You can also get one made by glasscages.com. If there is a local fish club/swap meet, they may deliver it on the date of the meeting, which will save you on shipping.


----------



## crazy loaches (Sep 29, 2006)

I'll cast a third vote for glassages, that is if they happen to come to your area for a show or drop off. Especially for the 120G since the price is very good (cheaper than the 120G at petsmart - and petsmart is by far the cheapest 120G in town here). If you want cheaper, keep an eye on craigslist and search for both "aquarium" and also "fish tank". Sometimes I see one listed as one or the other, so to find em all search for both (seperately)

4 men might be advisable on a tank that size but it can be done with less. I moved my 75G by myself from truck to upstairs and I am not big at all. When I bought my 150XH there was just two of us to cary it out of the house and load into my truck. It was about all I could muster but we did do it. I had to drive around for a week with it in the back of my truck though since I couldnt get any help to off-load it. Think I was sore though for a few days after tackling the 150... definatly wise to have a few extra people :wink:


----------



## oblongshrimp (Jul 26, 2006)

I have a 120gal that i moved up a flight of stairs with just myself (23) and my little brother (17). More people is always nice though


----------



## bastalker (Dec 8, 2004)

Ask around at your LFS's. The ones around here will order it, bring it to you house, an set it up for a nominal fee.


----------



## Hoppy (Dec 24, 2005)

Based on my experience it is insane to expect to move a 120 gallon tank without two 200+ pound, in shape people to do it, or 4 average size people in average shape. The stand alone for that big a tank takes a couple of people to move it. Trying to move something that hard to get a good grip on, with too few people is just asking for serious back injuries and/or broken tanks.

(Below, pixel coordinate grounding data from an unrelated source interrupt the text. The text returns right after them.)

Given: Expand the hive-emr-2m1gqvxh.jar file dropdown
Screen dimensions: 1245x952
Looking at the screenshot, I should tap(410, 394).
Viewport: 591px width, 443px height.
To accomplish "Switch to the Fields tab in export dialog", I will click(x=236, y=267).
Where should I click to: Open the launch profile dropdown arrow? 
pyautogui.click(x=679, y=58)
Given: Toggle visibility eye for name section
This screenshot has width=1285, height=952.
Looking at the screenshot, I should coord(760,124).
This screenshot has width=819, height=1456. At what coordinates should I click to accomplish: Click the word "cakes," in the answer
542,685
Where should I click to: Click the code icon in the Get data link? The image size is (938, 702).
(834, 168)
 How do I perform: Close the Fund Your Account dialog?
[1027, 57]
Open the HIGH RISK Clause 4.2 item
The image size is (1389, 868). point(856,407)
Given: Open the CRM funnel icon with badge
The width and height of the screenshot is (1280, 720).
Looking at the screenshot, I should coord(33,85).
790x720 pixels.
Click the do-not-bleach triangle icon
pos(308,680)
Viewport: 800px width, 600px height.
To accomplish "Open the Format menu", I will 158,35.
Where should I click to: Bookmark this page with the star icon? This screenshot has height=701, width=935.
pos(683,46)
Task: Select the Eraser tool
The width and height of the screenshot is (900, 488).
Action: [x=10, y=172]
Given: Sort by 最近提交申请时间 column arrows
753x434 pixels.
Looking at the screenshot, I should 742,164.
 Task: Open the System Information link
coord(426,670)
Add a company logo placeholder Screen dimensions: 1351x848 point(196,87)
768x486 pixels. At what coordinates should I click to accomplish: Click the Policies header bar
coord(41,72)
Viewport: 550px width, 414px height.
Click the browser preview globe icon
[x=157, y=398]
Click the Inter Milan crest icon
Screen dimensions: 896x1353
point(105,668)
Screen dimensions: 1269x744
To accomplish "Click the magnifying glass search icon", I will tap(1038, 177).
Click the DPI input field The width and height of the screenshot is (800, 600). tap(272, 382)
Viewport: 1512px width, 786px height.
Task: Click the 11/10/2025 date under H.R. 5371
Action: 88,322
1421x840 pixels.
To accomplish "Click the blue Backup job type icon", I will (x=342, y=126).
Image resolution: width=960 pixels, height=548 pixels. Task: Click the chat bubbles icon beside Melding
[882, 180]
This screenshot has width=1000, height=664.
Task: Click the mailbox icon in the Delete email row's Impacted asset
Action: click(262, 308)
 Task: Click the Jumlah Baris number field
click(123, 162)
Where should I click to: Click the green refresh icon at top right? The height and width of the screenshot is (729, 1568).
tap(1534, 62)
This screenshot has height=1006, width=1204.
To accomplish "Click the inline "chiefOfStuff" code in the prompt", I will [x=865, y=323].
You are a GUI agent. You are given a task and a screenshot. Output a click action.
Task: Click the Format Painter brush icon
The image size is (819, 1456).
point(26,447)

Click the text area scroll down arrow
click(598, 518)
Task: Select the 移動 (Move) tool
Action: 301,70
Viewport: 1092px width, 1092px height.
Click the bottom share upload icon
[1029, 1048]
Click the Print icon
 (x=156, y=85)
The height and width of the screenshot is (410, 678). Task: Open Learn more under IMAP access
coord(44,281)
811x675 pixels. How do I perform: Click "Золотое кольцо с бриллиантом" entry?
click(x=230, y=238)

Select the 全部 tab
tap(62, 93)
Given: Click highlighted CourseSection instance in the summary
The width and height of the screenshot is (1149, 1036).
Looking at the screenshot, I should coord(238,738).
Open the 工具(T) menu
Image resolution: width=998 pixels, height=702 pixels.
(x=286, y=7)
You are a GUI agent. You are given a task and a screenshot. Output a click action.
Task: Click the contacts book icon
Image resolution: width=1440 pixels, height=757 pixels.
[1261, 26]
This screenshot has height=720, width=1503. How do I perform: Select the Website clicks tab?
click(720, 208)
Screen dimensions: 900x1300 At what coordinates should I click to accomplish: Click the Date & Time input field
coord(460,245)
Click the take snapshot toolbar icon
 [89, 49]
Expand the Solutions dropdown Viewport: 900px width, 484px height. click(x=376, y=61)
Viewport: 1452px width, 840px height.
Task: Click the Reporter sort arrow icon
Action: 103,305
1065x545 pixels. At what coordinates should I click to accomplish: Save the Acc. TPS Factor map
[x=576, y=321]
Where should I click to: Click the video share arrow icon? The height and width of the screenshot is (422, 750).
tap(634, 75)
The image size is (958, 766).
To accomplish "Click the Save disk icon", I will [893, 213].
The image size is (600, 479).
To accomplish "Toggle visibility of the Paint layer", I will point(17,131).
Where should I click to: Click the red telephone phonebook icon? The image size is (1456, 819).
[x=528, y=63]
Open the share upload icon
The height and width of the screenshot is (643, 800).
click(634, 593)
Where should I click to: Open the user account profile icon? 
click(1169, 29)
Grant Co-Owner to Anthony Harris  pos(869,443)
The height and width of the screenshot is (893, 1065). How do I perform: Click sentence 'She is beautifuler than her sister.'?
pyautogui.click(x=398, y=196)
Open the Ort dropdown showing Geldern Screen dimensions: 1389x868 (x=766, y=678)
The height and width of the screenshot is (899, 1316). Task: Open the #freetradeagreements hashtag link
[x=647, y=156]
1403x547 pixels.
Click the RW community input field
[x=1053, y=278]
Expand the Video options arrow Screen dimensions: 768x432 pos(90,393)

Craigslist is a great place to find good buys for very large tanks. There really isn't a big market for the big ones, so the price tends to be reasonable. In fact, a 120 gallon tank alone, in good shape should sell for around $100-$150 on Craigslist. With a good stand, double the price.


----------



## epicfish (Sep 11, 2006)

Yea, just as an example: $265 for a 100 gallon with stand and canopy.
100 Gallon acrylic tank with beautiful stand & canopy


----------